+++ TASK INPUTS +++

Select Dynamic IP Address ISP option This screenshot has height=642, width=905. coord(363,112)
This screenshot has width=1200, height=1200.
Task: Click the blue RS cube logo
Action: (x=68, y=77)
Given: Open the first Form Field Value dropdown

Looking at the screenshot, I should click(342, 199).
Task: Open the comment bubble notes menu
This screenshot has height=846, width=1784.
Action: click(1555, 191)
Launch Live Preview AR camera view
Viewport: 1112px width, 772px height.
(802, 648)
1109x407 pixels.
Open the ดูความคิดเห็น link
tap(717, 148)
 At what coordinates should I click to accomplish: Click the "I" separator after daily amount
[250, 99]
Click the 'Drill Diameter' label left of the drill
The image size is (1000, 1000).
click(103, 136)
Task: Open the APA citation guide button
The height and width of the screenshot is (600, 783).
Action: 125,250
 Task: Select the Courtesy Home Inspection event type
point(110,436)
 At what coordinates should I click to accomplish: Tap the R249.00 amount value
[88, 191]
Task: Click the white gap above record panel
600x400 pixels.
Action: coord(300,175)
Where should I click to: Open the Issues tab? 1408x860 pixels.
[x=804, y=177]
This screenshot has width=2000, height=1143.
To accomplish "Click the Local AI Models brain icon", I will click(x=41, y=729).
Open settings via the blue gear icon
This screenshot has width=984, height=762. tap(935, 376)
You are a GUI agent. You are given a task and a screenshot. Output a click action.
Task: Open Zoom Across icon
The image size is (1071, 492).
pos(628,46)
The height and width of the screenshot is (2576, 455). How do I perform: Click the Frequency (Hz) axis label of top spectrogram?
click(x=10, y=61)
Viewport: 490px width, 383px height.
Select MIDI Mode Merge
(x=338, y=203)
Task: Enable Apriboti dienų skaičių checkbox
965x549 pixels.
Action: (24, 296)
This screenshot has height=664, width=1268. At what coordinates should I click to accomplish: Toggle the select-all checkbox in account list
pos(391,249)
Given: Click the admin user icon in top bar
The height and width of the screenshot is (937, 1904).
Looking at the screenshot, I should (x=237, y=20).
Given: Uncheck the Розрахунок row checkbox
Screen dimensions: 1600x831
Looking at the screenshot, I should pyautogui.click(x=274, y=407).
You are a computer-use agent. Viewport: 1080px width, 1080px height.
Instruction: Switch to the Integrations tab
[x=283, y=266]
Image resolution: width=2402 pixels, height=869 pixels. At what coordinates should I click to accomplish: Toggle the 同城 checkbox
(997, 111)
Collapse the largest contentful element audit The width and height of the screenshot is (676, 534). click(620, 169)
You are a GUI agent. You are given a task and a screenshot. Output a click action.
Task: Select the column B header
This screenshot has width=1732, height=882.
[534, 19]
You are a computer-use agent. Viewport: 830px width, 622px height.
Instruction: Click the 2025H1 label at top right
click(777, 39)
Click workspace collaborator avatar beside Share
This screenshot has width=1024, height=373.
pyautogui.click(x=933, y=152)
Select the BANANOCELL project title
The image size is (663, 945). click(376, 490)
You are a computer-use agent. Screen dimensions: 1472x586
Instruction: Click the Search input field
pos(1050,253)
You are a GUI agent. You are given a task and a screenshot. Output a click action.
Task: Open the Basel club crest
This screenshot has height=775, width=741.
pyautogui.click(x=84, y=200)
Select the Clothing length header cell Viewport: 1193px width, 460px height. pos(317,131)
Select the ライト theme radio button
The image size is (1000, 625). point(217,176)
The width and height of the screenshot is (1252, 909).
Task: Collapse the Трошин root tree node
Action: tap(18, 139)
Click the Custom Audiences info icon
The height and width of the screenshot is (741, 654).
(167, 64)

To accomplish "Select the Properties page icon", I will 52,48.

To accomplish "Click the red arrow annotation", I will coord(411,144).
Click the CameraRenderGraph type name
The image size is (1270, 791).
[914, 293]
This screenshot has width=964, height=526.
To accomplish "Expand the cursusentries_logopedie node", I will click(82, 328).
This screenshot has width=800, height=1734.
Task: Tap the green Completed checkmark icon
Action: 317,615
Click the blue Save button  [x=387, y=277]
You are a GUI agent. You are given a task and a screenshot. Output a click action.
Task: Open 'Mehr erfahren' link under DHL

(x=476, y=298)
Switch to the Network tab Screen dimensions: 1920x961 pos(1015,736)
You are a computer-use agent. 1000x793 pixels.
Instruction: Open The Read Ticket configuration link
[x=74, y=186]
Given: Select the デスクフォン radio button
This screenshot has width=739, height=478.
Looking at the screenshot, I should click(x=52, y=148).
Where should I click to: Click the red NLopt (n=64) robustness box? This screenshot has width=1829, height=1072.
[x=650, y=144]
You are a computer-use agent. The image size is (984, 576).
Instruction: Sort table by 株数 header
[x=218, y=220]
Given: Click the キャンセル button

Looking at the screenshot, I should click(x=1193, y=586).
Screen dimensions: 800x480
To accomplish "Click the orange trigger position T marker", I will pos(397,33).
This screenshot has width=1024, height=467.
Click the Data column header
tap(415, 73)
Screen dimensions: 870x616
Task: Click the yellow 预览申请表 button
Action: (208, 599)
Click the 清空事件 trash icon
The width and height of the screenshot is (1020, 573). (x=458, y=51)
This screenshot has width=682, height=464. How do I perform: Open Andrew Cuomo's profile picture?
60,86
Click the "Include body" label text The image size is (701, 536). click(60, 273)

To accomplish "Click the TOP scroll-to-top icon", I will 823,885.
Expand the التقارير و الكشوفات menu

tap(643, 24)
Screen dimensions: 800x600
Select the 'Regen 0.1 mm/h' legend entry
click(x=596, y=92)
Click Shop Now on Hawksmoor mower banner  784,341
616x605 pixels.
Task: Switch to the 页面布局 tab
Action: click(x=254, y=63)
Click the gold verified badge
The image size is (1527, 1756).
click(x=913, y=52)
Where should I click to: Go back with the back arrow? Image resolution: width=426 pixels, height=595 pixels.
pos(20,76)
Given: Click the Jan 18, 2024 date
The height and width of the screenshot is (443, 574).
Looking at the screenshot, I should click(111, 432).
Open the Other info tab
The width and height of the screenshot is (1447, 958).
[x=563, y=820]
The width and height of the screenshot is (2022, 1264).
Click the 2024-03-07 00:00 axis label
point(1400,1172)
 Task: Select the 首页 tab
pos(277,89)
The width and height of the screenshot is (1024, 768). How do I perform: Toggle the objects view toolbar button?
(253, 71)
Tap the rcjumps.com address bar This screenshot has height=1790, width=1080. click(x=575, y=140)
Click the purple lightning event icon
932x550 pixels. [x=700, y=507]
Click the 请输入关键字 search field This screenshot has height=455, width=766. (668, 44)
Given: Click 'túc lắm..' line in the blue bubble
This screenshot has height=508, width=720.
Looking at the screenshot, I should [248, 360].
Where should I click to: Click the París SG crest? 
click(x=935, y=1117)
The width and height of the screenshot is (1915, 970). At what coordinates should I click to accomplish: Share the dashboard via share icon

+++

▶ _WHAT TO DO_: The word to look for is "bubble"; copy out every line of the entries that holds it.

▶ _YOUR RESPONSE_:
Task: Open the comment bubble notes menu
Given: Click 'túc lắm..' line in the blue bubble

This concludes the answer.